Bigger than life. Flashy. Flawed. Cagey, corrupt, capricious.
Mad Men is the perfect example of this phenomenon, as the Emmy award winning drama – again, just last evening – continues to delight us with complex characters and sticky plot lines.
Feminist leanings, or simple ambition?
What’s not to love about Peggy Olson brazenly stripping to prove a point to a sexist art director? He insists on insulting her. He’s lazy. He’s rude. He sprawls on a bed in a hotel room where they’re supposed to be brainstorming, and he’s flipping through Playboy claiming that it relaxes him and that she is ashamed of her body.
In something bordering on a dare, she strips in front of him and continues to work, calmly seated behind a desk. He takes his clothes off, can’t hide his attraction (in humorous moments we adore as she remarks on his perky response to her nakedness), and ultimately, Peggy makes her point. Sexist Stan puts his clothes back on, and presumably they’ll get on with their tasks. At the very least, the aforementioned ass will know who he’s dealing with.

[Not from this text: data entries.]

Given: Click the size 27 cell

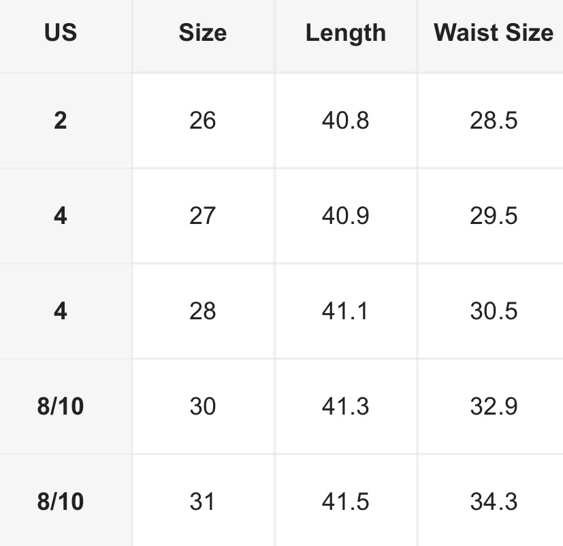Looking at the screenshot, I should click(x=202, y=216).
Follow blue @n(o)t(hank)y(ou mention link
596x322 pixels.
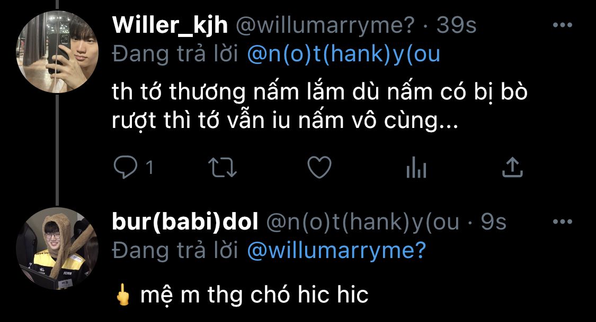344,54
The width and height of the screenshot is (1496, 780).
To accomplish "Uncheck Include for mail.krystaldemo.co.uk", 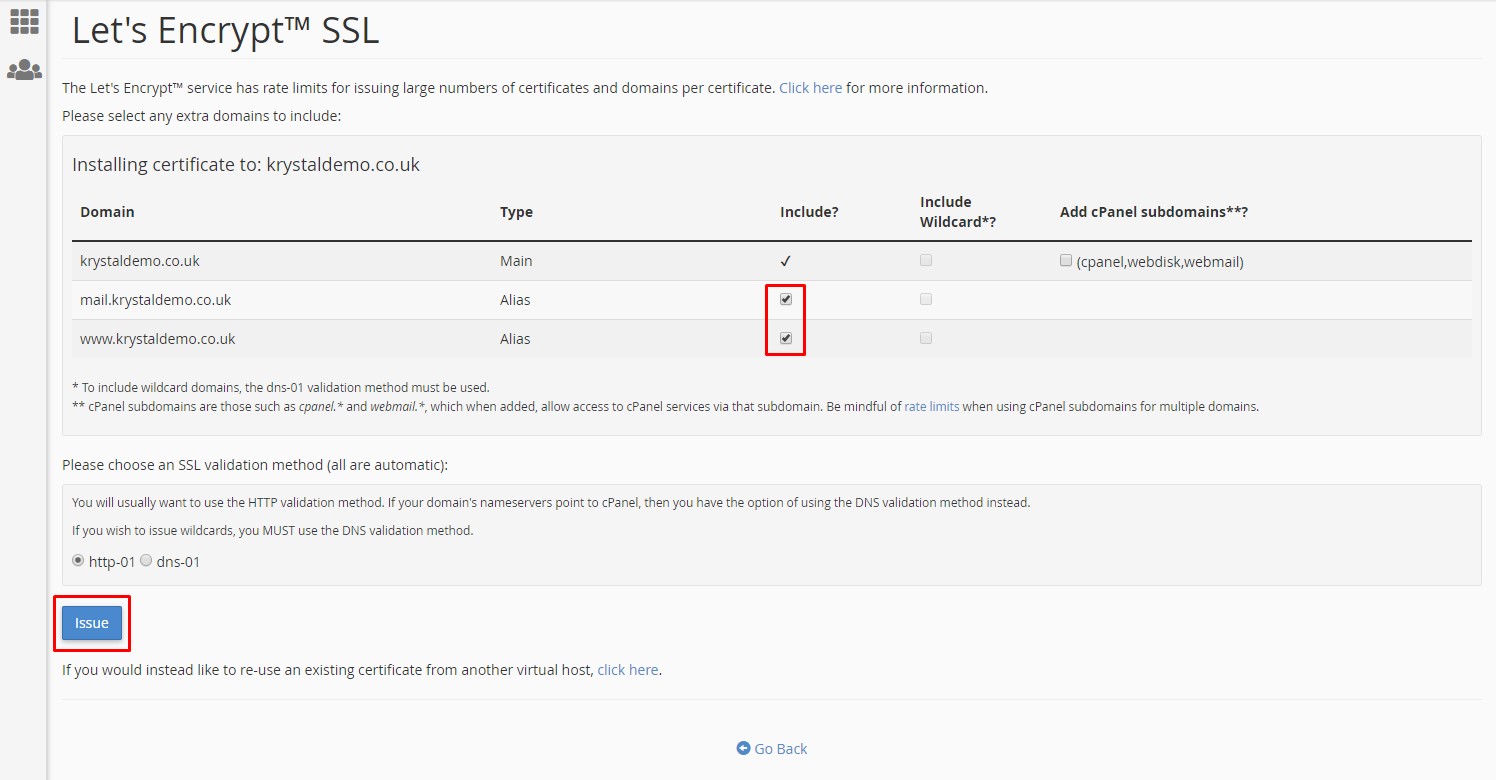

Don, falling into alcoholism
Don is our hero – classically handsome, the underdog in many ways, but so flawed that we cannot romanticize his behavior any longer. His hard drinking has been on the rise; in this episode it’s clear he’s having blackouts. He’s now confusing who he’s bedding (and wakes to a woman he has no memory of), is losing days, and he is so impaired in a client meeting that he steals an idea in a drunken haze without realizing he’s done so. Low – even for Don – who has previously maintained professional integrity, despite adopting a marred personal code of conduct.
Joan and Roger, a glimpse into the past
We have an ironic glimpse into Don and Roger’s meeting years before – Don is a very effective salesman in a luxury fur boutique, as Roger is picking out a mink stole for Joan, then his mistress.
Don’s youthful ambition and persistence ultimately lands him a job with Sterling Cooper, though Roger has no recollection of actually making the offer. He was drunk.
We also see Roger and Joan during their steamy affair at that time. Christina Hendricks is spectacular in these brief moments of flashback – impossibly beautiful, and wildly sexy. Oh, how can we help but feel sorry for her character chained to that twit of a husband, and what we sense to be a very lackluster marital bed!
Why we love flawed heroes
Is there any doubt that we see ourselves in fictional characters? Especially in our flawed heroes?
We see the glamor in these lives (and imagine that perhaps some day we could taste just a little). And we see their bad behavior – jealousy, deceit, hubris. If they can act and feel this way, are we so terrible when we exhibit these same emotions? Perhaps these aren’t bad behaviors so much as they are human ones?
And in their troubles – with husbands and wives, with sexist co-workers, with substance abuse – we know our own temptations and battles. We see what has changed in society in 45 years, and what hasn’t.
Don is the ultimate example – his infidelities, his duplicity, yet his love for his children. And there is also the integrity when it comes to the work itself. The quality of the work he produces, until alcoholism begins to encroach on that, as it pervades the other areas of his life.
Why we love Mad Men
It’s no surprise that Mad Men picked up a few more Emmys last night – specifically, outstanding drama and writing. Complicated characters on the rise – and fall. Juicy revelations, titillating tidbits, brilliant story lines.
Congrats to a spectacular team for a show that continues to enthrall us in ways that are intriguing, stylish, and substantive.